■ TUGAS KERJA
Berdasarkan teks hasil ekstraksi di bawah, jawablah pertanyaan berikut secara singkat.
(a) Siapa pembicara kunci dalam seminar daring "Kepatuhan Aspek Perpajakan untuk Operasional Penelitian"?
(b) Ke dalam apa saja seluruh penerimaan Unpad sebagai PTN Badan Hukum tidak lagi dimasukkan?
(c) Sebagai apa Unpad ditetapkan setelah menjadi PTN Badan Hukum?

■ TEKS HASIL EKSTRAKSI

Laporan oleh Arif Maulana

Konsultan perpajakan TAXAcc Consulting Nur Hidayat saat menjelaskan mengenai aspek perpajakan atas penelitian dalam seminar daring “Kepatuhan Aspek Perpajakan untuk Operasional Penelitian”, Rabu (2/12).*

[unpad.ac.id, 2/12/2020] Dosen yang melakukan penelitian di lingkungan Universitas Padjadjaran diharapkan untuk mematuhi aspek perpajakannya. Ini disebabkan, seiring berubahnya Unpad sebagai PTN Badan Hukum, berpengaruh pula terhadap perlakuan perpajakannya.

Demikian disampaikan Direktur Keuangan dan Tresuri Unpad Edi Jaenudin, M.Si., Ak., CA, saat menjadi pembicara kunci dalam seminar daring “Kepatuhan Aspek Perpajakan untuk Operasional Penelitian”, Rabu (2/12).

Menurut Edi, status PTN Badan Hukum berpengaruh pada berbagai aspek. Di satu sisi, PTN Badan Hukum memiliki kewenangan yang lebih tinggi dari PTN BLU atau Satker. Namun, di sisi lain tanggung jawabnya pun bertambah.

Salah satu aspek yang berubah terkait perpajakan. Edi mengatakan, di aspek keuangan, seluruh penerimaan Unpad sebagai PTN Badan Hukum tidak lagi dimasukkan ke dalam Penerimaan Negara Bukan Pajak (PNBP) serta tidak masuk ke APBN.

“Dampak keluarnya keuangan Unpad dari APBN membawa konsekuensi banyak terhadap perlakuan perpajakannya,” kata Edi.

[irp]

Sebelum PTN Badan Hukum, kewajiban perpajakan di Unpad terbilang rileks. Bahkan, Unpad tidak dikenakan pajak atas hasil operasinya.

Pasca-ditetapkan sebagai PTN Badan Hukum, Unpad sekarang ditetapkan sebagai Wajib Pajak Badan. Ini menyebabkan Unpad memiliki kewajiban perpajakan sebagai Wajib Pajak Badan.

■ BAGIAN DATA
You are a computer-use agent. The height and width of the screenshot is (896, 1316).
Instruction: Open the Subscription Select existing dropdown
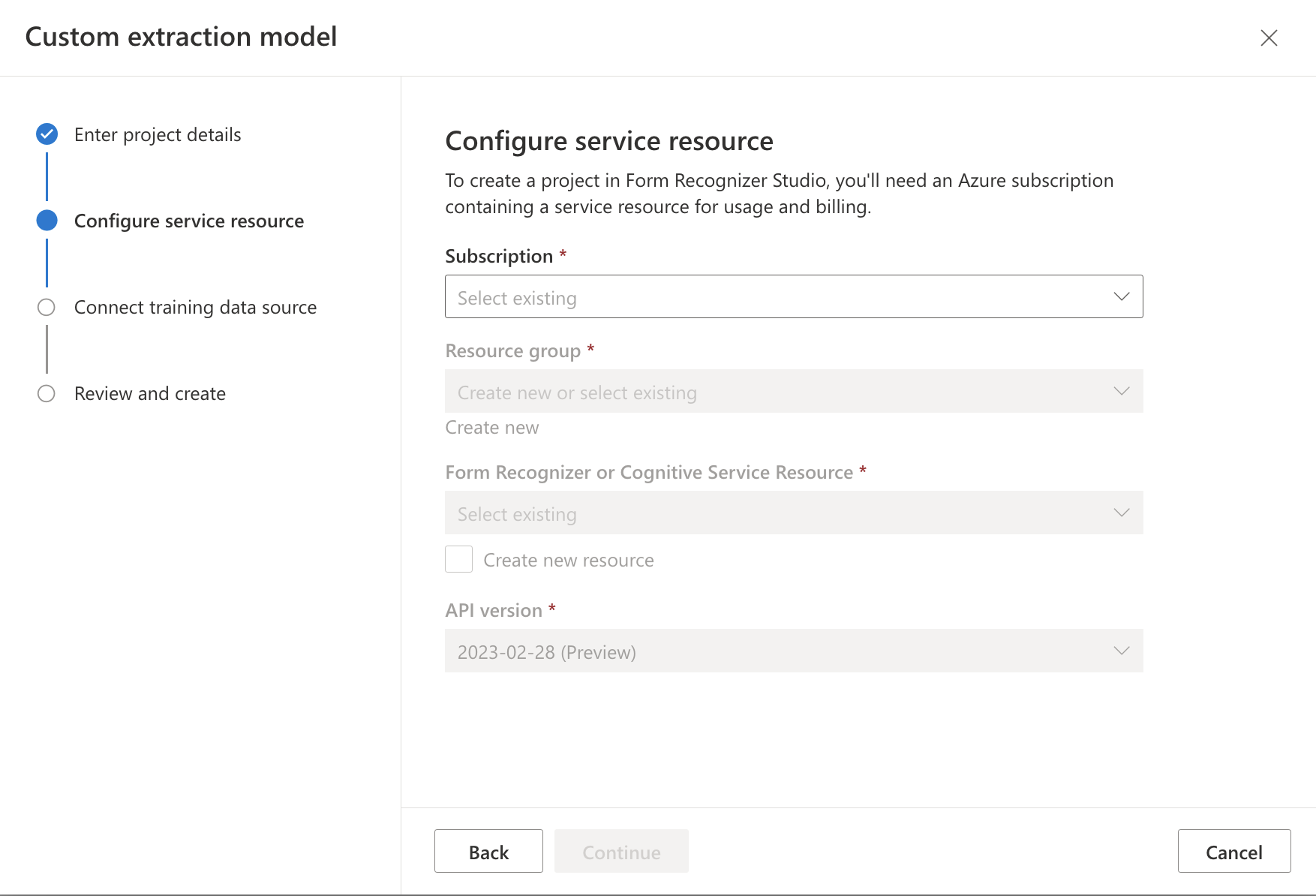(780, 296)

■ JAWABAN LATIHAN
(a) Edi Jaenudin, M.Si., Ak., CA, Direktur Keuangan dan Tresuri Unpad.
(b) Penerimaan Negara Bukan Pajak (PNBP) dan APBN.
(c) Wajib Pajak Badan.